• Excerpt provided:
# Import the full story

This code creates a list from the text file by creating a new item every time a new line is being created.

e.g. for the two speeches:
First Citizen:
Before we proceed any further, hear me speak.

All:
Speak, speak.

The code will consider the first instance of a new line as the point after "First Citezen:", so the line "First Citezen:" will be the first item.
Then the next item starts at "Before ..." and ends at "speak." since a new line starts there after

In [1]:
import pandas as pd

# Load the text file and store each line in a list
with open("full-story.txt", "r", encoding="utf-8") as f:
    lines = f.readlines()

# Extracting the speakers and speeches from the list

From the list we can see that (after the 1st two items) a speaker is always found immediately after each item that contains '\n', and the relevant speeches are found between a speaker and the next occuring '\n' item.

Therefore, in our logic we first create a list of all indexes where '\n' items are found, and then we use that to locate the speaker and then speeches.

In [2]:
# Run a loop to create a list of indexes:

n_indexes = []

for i in range(len(lines)):
    if lines[i] == '\n':
        n_indexes.append(i)

In [21]:
# Locate all the speakers

speaker = []

for i in n_indexes:
    speaker.append(lines[i+1])

In [22]:
# find the number of all unique values of speaker 
len(list(set(speaker)))

310

In [23]:
# Now locate the relevant speeches

speech = []

for i in range(len(n_indexes)):
    if i+1 < len(n_indexes):
        speech.append(lines[n_indexes[i]+1+1:n_indexes[i+1]])

# cater for the final index
speech.append(lines[n_indexes[-1]+1+1])

• Stored data:
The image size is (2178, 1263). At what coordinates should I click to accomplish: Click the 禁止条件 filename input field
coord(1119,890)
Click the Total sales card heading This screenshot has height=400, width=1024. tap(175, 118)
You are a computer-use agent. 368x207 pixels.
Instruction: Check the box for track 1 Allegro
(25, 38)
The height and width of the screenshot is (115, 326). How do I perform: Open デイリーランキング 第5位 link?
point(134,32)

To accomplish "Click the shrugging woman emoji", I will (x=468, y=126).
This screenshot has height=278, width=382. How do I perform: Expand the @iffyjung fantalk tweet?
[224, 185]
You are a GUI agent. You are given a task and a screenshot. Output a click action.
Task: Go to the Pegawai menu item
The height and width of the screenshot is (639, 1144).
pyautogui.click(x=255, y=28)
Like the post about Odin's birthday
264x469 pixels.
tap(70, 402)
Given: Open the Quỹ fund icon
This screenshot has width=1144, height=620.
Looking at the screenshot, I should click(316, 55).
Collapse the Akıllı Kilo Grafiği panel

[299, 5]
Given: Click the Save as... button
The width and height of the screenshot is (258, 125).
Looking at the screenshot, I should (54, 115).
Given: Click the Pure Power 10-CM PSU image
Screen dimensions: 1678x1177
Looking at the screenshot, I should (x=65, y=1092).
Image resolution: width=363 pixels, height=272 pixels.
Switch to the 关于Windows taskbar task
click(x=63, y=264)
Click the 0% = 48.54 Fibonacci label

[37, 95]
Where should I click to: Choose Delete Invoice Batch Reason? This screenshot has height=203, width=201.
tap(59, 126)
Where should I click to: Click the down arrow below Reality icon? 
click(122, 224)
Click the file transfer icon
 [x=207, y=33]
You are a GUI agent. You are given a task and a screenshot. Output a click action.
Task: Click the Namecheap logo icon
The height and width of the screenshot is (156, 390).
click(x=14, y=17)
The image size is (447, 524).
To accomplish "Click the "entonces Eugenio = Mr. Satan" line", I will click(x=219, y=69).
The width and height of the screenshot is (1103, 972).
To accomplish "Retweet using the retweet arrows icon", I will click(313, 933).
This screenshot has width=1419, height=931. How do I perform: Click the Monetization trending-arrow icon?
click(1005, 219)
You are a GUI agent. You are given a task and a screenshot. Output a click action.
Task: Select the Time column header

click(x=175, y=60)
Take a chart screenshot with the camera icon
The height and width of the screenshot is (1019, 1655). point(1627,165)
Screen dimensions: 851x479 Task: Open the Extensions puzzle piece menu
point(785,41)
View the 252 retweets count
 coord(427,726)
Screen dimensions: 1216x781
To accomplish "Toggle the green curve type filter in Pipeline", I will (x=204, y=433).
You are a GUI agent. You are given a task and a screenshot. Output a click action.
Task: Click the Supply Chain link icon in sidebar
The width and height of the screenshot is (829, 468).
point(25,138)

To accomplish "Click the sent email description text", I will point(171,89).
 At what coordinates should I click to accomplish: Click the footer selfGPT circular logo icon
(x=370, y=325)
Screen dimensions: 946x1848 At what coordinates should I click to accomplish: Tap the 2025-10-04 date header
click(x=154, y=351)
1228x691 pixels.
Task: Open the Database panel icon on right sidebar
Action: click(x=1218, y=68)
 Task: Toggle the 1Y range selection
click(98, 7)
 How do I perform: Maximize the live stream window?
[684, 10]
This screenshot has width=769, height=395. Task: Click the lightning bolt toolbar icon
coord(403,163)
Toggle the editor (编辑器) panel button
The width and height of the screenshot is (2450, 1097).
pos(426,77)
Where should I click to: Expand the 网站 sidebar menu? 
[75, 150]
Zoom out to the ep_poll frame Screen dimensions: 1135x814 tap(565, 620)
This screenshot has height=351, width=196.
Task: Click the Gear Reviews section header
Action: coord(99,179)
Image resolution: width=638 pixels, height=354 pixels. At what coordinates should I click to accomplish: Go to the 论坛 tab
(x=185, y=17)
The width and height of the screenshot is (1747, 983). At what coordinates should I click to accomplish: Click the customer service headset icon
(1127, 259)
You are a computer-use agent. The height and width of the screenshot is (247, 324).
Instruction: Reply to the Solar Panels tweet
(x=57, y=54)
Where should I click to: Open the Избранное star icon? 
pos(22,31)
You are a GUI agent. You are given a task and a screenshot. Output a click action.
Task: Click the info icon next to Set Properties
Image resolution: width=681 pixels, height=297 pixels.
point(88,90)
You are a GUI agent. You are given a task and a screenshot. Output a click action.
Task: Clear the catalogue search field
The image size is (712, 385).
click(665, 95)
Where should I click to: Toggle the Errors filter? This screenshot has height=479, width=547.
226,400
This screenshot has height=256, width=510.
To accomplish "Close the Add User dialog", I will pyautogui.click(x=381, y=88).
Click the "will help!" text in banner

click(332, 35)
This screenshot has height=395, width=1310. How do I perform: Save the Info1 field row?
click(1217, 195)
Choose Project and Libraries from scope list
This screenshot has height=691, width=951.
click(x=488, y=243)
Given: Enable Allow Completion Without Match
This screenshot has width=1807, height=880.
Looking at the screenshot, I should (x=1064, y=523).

• Instructions:
• A. In the speaker-extraction notebook, transcribe the passage that begins at the words "This code creates" and stops after "hear me speak.".
• B. In the speaker-extraction notebook, what number is shown as the count of unique speaker values?
Work only from the speaker-extraction notebook, not the data.

• Written responses:
• A.
This code creates a list from the text file by creating a new item every time a new line is being created.

e.g. for the two speeches:
First Citizen:
Before we proceed any further, hear me speak.

• B. 310